---------- Material supplied

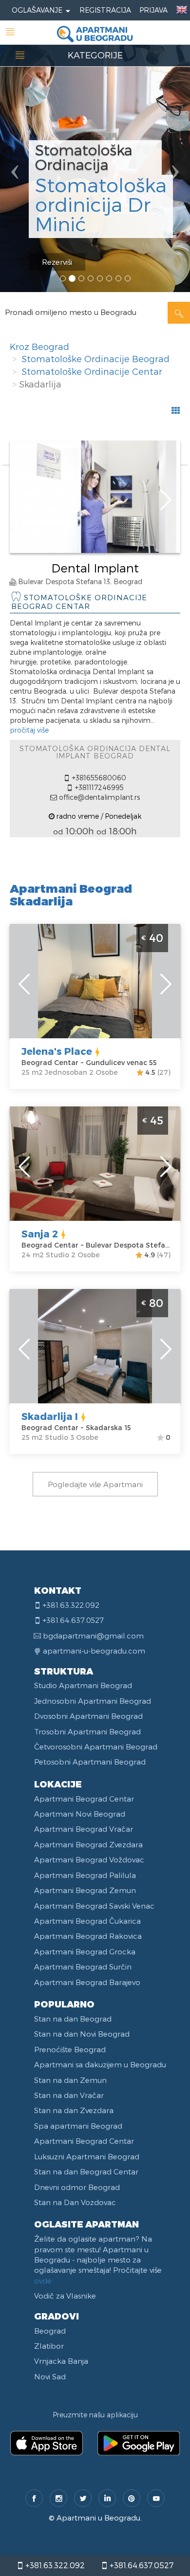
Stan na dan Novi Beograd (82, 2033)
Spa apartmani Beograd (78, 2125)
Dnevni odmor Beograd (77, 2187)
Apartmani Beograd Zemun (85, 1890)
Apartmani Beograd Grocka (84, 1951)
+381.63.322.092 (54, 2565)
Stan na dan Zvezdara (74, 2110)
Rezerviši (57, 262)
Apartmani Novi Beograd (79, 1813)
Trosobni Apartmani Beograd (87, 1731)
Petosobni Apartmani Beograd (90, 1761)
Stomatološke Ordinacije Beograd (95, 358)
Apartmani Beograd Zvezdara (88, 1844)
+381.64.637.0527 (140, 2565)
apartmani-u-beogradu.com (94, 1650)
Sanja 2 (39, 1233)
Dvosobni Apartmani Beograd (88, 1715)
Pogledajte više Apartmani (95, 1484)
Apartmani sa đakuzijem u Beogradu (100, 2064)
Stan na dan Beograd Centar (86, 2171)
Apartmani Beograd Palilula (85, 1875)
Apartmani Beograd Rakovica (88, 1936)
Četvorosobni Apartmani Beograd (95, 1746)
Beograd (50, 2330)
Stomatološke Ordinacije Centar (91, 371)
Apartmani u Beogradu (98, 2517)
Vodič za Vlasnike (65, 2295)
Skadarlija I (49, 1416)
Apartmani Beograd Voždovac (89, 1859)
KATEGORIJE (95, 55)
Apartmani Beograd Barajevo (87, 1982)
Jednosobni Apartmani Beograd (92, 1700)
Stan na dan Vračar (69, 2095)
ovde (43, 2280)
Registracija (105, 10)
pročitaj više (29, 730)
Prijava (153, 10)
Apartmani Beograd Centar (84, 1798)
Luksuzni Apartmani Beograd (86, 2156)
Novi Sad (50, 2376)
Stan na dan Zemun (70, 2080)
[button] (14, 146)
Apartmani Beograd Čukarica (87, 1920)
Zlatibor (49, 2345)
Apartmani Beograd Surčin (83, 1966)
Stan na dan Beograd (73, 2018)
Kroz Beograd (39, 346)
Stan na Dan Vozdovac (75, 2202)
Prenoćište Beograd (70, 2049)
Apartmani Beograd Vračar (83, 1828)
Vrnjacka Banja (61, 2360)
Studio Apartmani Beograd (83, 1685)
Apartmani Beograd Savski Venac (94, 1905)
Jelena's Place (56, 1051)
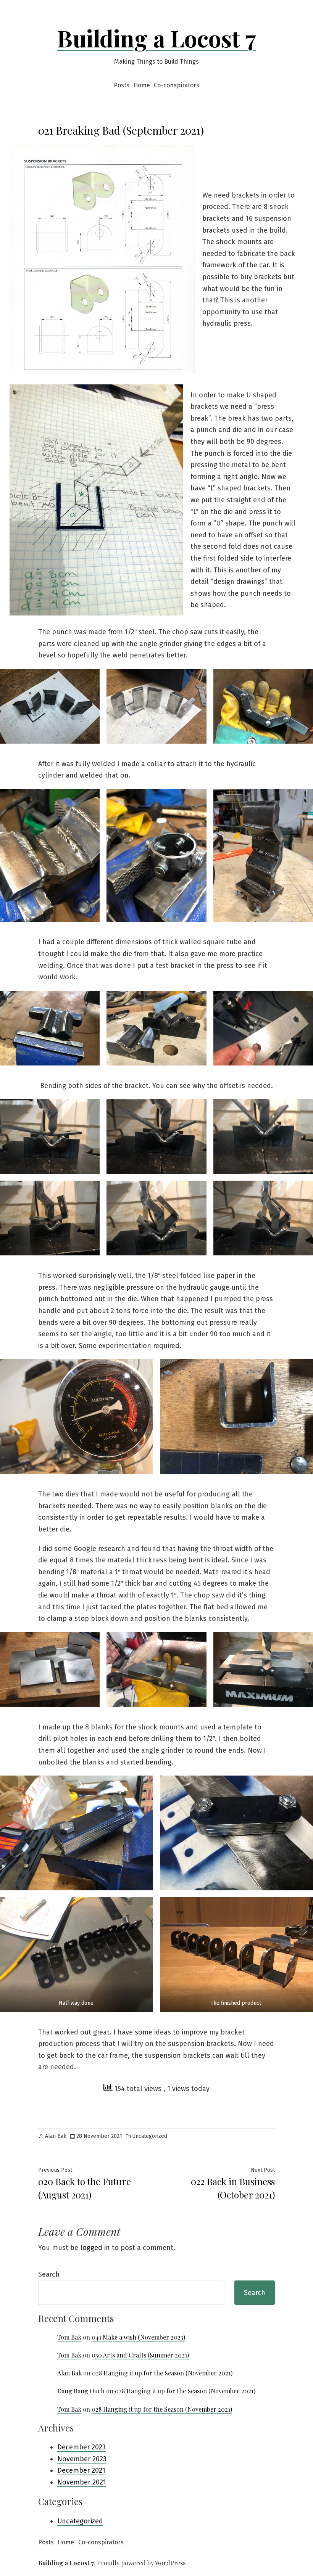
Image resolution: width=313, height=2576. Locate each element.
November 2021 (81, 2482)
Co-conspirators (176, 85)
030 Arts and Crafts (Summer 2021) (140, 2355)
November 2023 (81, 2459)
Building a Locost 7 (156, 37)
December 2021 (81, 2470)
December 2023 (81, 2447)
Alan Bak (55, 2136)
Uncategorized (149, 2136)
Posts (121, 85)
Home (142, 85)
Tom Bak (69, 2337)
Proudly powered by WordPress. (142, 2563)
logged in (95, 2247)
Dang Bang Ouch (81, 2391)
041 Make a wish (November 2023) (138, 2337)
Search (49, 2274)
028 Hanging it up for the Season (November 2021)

--------------------

Exercise description: Having located the line containing "Image resolution: width=313, height=2576.", set it down along with every line after it through the end of the data, reproducing each exactly.

Reply:
Image resolution: width=313, height=2576. Locate each element.
November 2021 (81, 2482)
Co-conspirators (176, 85)
030 Arts and Crafts (Summer 2021) (140, 2355)
November 2023 (81, 2459)
Building a Locost 7 (156, 37)
December 2021 (81, 2470)
December 2023 (81, 2447)
Alan Bak (55, 2136)
Uncategorized (149, 2136)
Posts (121, 85)
Home (142, 85)
Tom Bak (69, 2337)
Proudly powered by WordPress. (142, 2563)
logged in (95, 2247)
Dang Bang Ouch (81, 2391)
041 Make a wish (November 2023) (138, 2337)
Search (49, 2274)
028 Hanging it up for the Season (November 2021)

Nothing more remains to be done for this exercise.